| Records for processing |
+++++
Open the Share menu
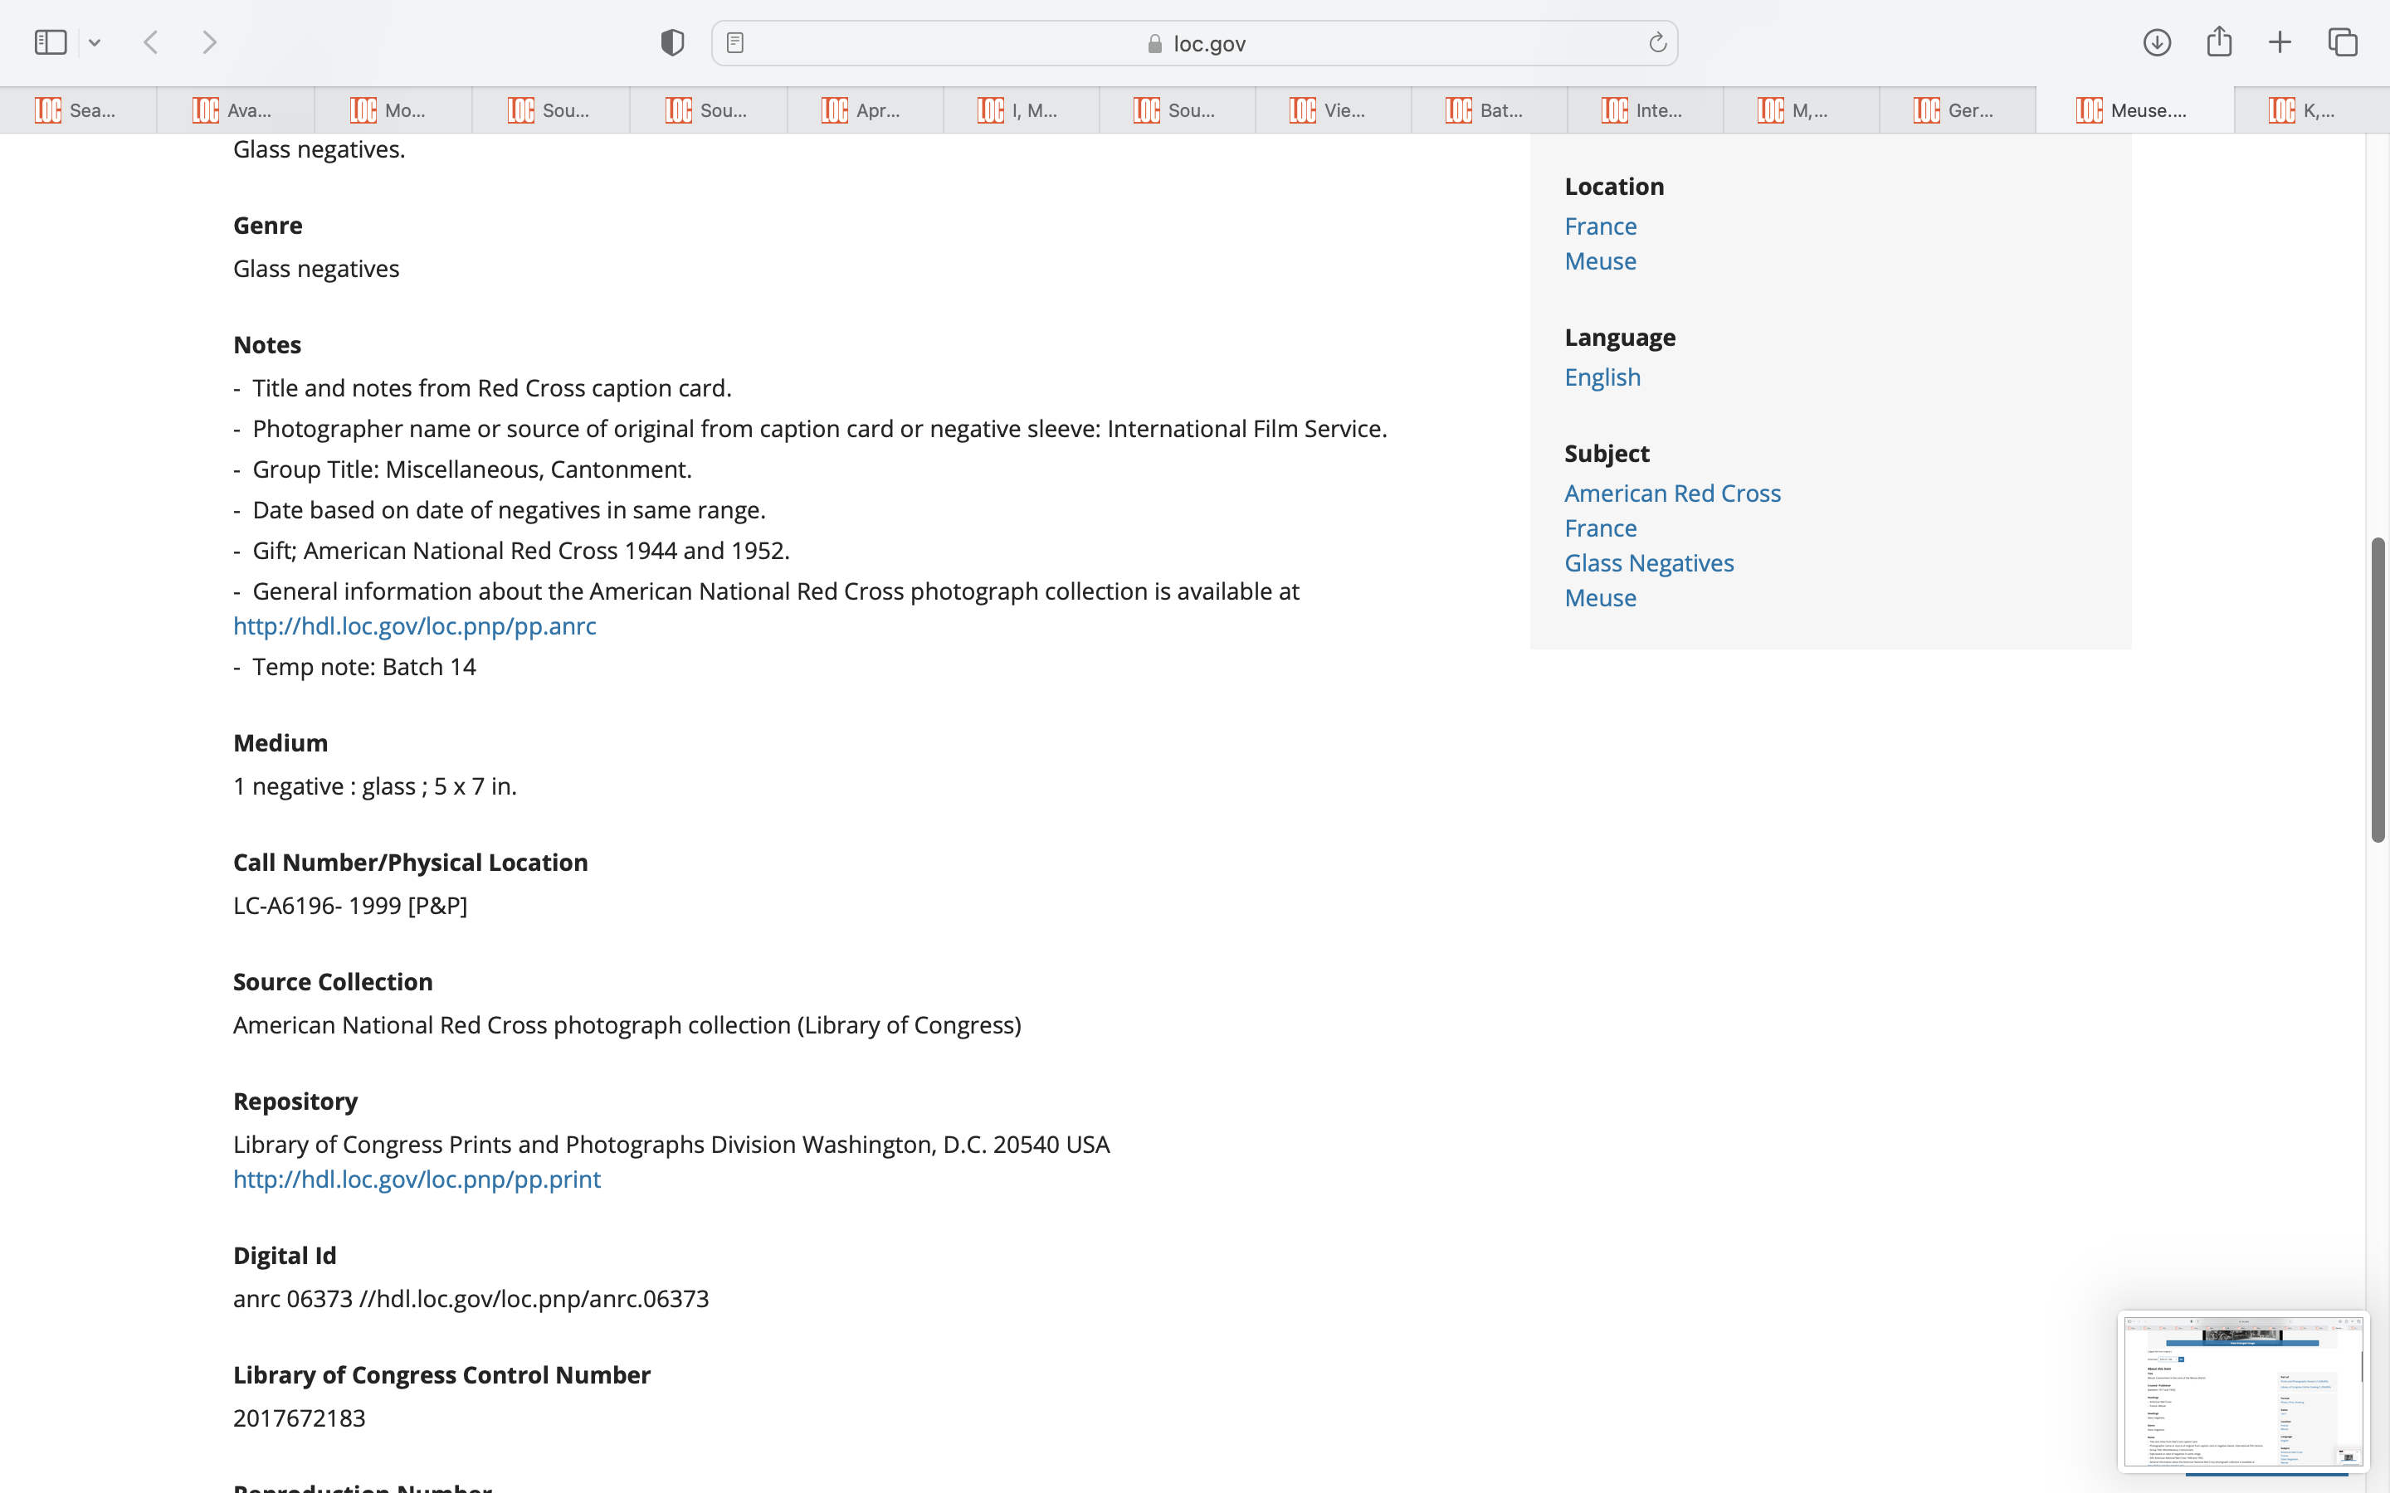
+++++
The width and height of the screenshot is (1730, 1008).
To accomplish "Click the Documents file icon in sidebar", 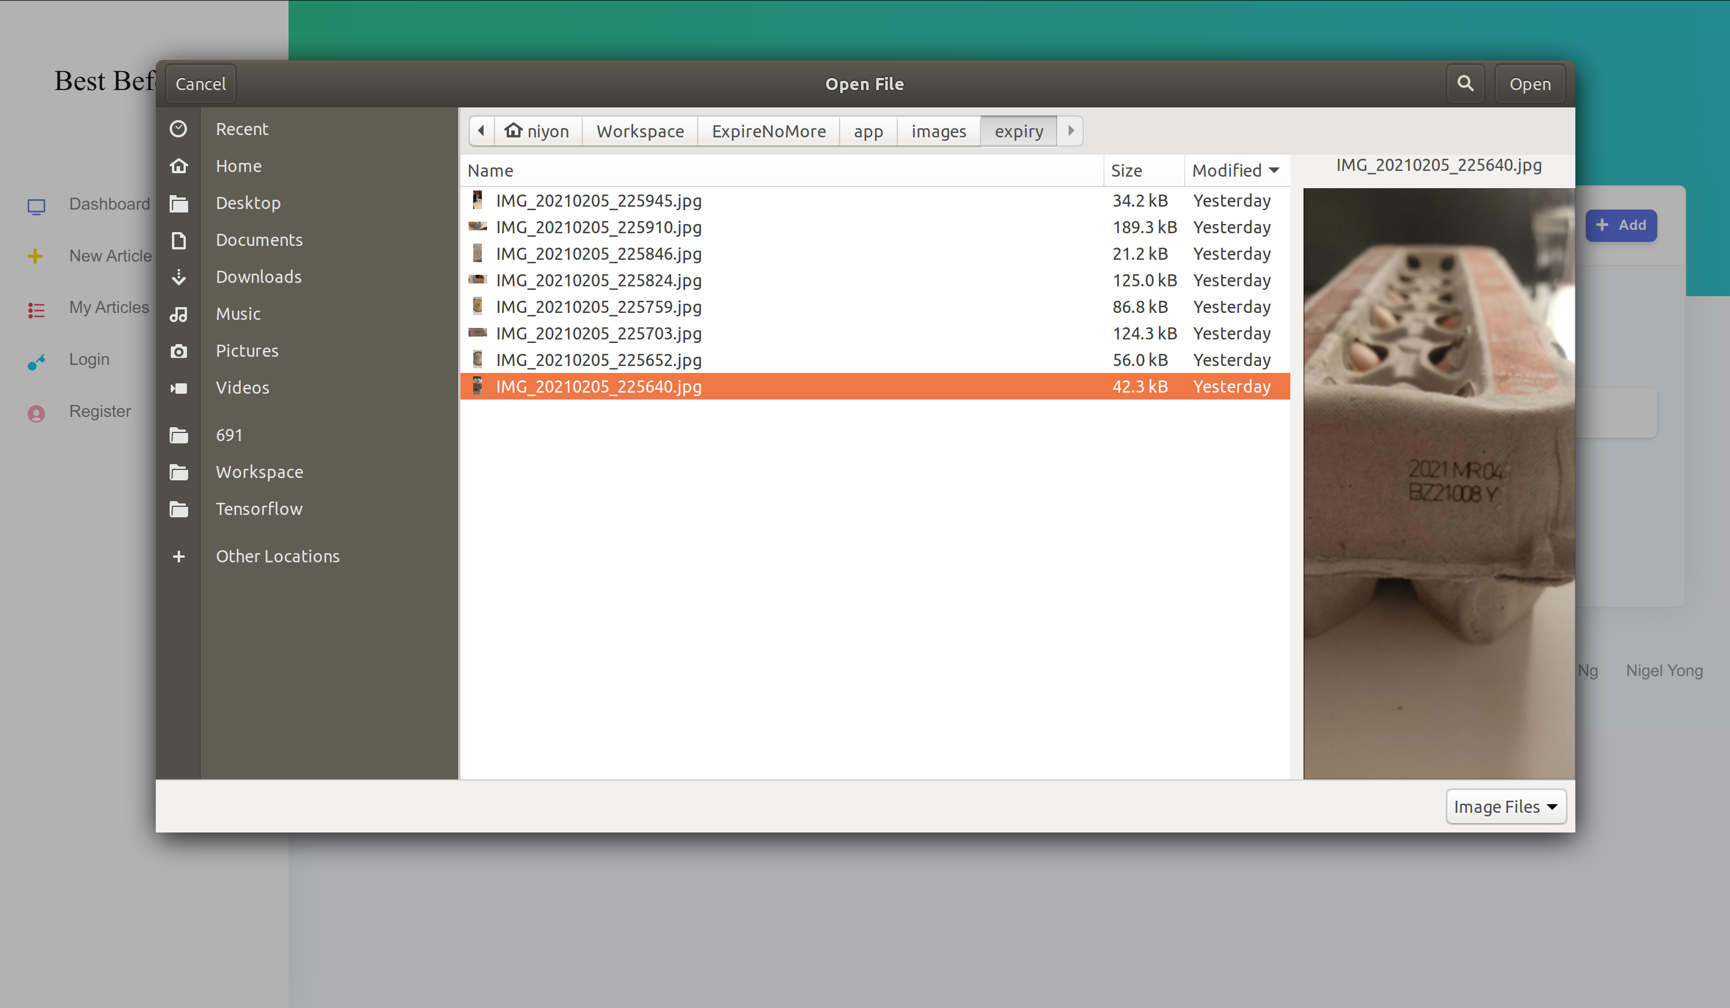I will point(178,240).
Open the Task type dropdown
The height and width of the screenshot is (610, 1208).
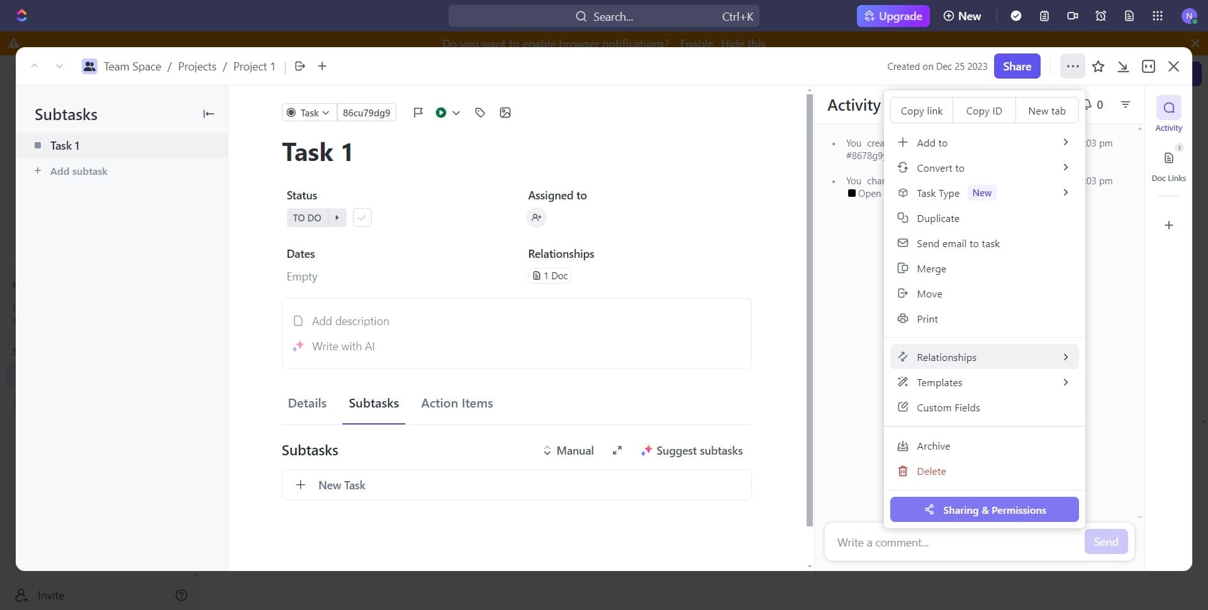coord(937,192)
+++++
| Your instructions |
Search the records line by line for the word "Open" and copy every line where it appears.

| Completed task |
Open the Share menu
Open the Task type dropdown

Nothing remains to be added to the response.